## Begin Given entries

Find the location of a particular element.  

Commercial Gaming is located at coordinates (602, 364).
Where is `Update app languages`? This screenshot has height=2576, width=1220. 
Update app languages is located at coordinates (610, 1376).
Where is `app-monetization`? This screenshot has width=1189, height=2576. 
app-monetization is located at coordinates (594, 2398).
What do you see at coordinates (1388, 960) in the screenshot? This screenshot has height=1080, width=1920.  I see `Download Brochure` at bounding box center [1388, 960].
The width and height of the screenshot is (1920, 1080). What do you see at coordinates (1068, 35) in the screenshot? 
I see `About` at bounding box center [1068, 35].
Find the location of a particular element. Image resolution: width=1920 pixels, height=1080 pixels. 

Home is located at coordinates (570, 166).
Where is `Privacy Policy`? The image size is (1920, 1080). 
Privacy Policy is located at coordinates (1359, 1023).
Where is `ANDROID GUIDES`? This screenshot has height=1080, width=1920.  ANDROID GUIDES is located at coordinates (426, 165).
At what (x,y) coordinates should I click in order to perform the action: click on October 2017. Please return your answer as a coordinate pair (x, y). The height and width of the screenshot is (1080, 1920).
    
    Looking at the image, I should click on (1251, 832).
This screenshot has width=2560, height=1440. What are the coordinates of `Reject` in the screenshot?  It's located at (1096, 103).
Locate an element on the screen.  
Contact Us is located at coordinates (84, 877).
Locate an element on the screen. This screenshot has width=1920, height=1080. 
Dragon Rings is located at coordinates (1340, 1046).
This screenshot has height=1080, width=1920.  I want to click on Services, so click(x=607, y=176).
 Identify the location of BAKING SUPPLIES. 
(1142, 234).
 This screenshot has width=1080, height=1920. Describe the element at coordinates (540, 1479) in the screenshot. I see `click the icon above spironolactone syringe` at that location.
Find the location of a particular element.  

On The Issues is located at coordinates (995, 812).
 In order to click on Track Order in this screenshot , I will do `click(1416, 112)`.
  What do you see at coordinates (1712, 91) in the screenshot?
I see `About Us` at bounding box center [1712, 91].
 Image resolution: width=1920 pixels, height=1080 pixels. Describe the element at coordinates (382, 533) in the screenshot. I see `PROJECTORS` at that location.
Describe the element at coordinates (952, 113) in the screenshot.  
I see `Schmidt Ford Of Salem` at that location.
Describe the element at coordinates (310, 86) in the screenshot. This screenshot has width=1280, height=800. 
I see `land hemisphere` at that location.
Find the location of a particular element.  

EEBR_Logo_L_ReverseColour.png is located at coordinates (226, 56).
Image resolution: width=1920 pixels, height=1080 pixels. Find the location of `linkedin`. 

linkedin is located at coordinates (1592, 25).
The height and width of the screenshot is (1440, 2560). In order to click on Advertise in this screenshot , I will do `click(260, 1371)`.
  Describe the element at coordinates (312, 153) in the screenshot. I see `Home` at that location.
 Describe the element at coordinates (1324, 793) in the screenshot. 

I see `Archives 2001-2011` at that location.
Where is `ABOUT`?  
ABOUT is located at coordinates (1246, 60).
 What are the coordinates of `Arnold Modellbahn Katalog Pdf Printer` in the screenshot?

## End Given entries

▸ **Set exercise**
Rewrite the material from the line with "has width=1189, height=2576." up to and including the line with "Looking at the", putting "screen capture" everywhere "screenshot" appears and changing nothing else.

▸ **Response**
Where is `app-monetization`? This screen capture has width=1189, height=2576. 
app-monetization is located at coordinates (594, 2398).
What do you see at coordinates (1388, 960) in the screen capture? This screen capture has height=1080, width=1920.  I see `Download Brochure` at bounding box center [1388, 960].
The width and height of the screen capture is (1920, 1080). What do you see at coordinates (1068, 35) in the screen capture? 
I see `About` at bounding box center [1068, 35].
Find the location of a particular element. Image resolution: width=1920 pixels, height=1080 pixels. 

Home is located at coordinates (570, 166).
Where is `Privacy Policy`? The image size is (1920, 1080). 
Privacy Policy is located at coordinates (1359, 1023).
Where is `ANDROID GUIDES`? This screen capture has height=1080, width=1920.  ANDROID GUIDES is located at coordinates (426, 165).
At what (x,y) coordinates should I click in order to perform the action: click on October 2017. Please return your answer as a coordinate pair (x, y). The height and width of the screen capture is (1080, 1920).
    
    Looking at the image, I should click on (1251, 832).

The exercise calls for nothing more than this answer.